Work item: Retype all of the records shown beneath this task, exactly as they stand.
+ + + + + + +
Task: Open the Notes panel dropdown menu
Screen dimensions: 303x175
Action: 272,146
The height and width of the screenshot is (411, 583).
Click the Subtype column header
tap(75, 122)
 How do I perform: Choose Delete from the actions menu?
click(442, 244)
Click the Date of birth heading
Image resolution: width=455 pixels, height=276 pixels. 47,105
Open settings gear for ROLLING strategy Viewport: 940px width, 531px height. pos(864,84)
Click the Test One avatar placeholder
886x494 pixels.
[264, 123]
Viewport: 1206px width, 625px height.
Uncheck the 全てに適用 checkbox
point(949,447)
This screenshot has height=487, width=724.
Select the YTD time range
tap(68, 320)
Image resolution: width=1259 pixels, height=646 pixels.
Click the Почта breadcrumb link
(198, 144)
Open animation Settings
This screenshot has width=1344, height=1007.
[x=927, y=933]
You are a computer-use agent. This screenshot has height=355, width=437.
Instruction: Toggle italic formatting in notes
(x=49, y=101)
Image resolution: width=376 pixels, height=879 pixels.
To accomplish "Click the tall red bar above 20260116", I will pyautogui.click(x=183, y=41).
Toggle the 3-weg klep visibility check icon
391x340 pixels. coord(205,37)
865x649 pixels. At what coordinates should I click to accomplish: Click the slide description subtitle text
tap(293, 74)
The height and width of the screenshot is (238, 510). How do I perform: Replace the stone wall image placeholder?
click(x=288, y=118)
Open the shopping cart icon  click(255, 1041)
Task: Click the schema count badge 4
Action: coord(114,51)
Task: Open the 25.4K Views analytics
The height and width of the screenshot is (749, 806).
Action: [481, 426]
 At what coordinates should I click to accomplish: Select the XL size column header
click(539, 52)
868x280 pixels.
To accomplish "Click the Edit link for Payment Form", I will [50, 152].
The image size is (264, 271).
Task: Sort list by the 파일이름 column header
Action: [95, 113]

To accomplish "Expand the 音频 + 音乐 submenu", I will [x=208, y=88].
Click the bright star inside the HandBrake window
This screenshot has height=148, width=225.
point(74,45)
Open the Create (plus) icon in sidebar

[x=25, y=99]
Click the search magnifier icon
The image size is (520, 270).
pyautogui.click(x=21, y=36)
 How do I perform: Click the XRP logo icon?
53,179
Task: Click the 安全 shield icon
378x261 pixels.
+ + + + + + +
Output for this task:
Task: Open the Notes panel dropdown menu
Screen dimensions: 303x175
Action: 272,146
The height and width of the screenshot is (411, 583).
Click the Subtype column header
tap(75, 122)
 How do I perform: Choose Delete from the actions menu?
click(442, 244)
Click the Date of birth heading
Image resolution: width=455 pixels, height=276 pixels. 47,105
Open settings gear for ROLLING strategy Viewport: 940px width, 531px height. pos(864,84)
Click the Test One avatar placeholder
886x494 pixels.
[264, 123]
Viewport: 1206px width, 625px height.
Uncheck the 全てに適用 checkbox
point(949,447)
This screenshot has height=487, width=724.
Select the YTD time range
tap(68, 320)
Image resolution: width=1259 pixels, height=646 pixels.
Click the Почта breadcrumb link
(198, 144)
Open animation Settings
This screenshot has width=1344, height=1007.
[x=927, y=933]
You are a computer-use agent. This screenshot has height=355, width=437.
Instruction: Toggle italic formatting in notes
(x=49, y=101)
Image resolution: width=376 pixels, height=879 pixels.
To accomplish "Click the tall red bar above 20260116", I will pyautogui.click(x=183, y=41).
Toggle the 3-weg klep visibility check icon
391x340 pixels. coord(205,37)
865x649 pixels. At what coordinates should I click to accomplish: Click the slide description subtitle text
tap(293, 74)
The height and width of the screenshot is (238, 510). How do I perform: Replace the stone wall image placeholder?
click(x=288, y=118)
Open the shopping cart icon  click(255, 1041)
Task: Click the schema count badge 4
Action: coord(114,51)
Task: Open the 25.4K Views analytics
The height and width of the screenshot is (749, 806).
Action: [481, 426]
 At what coordinates should I click to accomplish: Select the XL size column header
click(539, 52)
868x280 pixels.
To accomplish "Click the Edit link for Payment Form", I will [50, 152].
The image size is (264, 271).
Task: Sort list by the 파일이름 column header
Action: [95, 113]

To accomplish "Expand the 音频 + 音乐 submenu", I will [x=208, y=88].
Click the bright star inside the HandBrake window
This screenshot has height=148, width=225.
point(74,45)
Open the Create (plus) icon in sidebar

[x=25, y=99]
Click the search magnifier icon
The image size is (520, 270).
pyautogui.click(x=21, y=36)
 How do I perform: Click the XRP logo icon?
53,179
Task: Click the 安全 shield icon
378x261 pixels.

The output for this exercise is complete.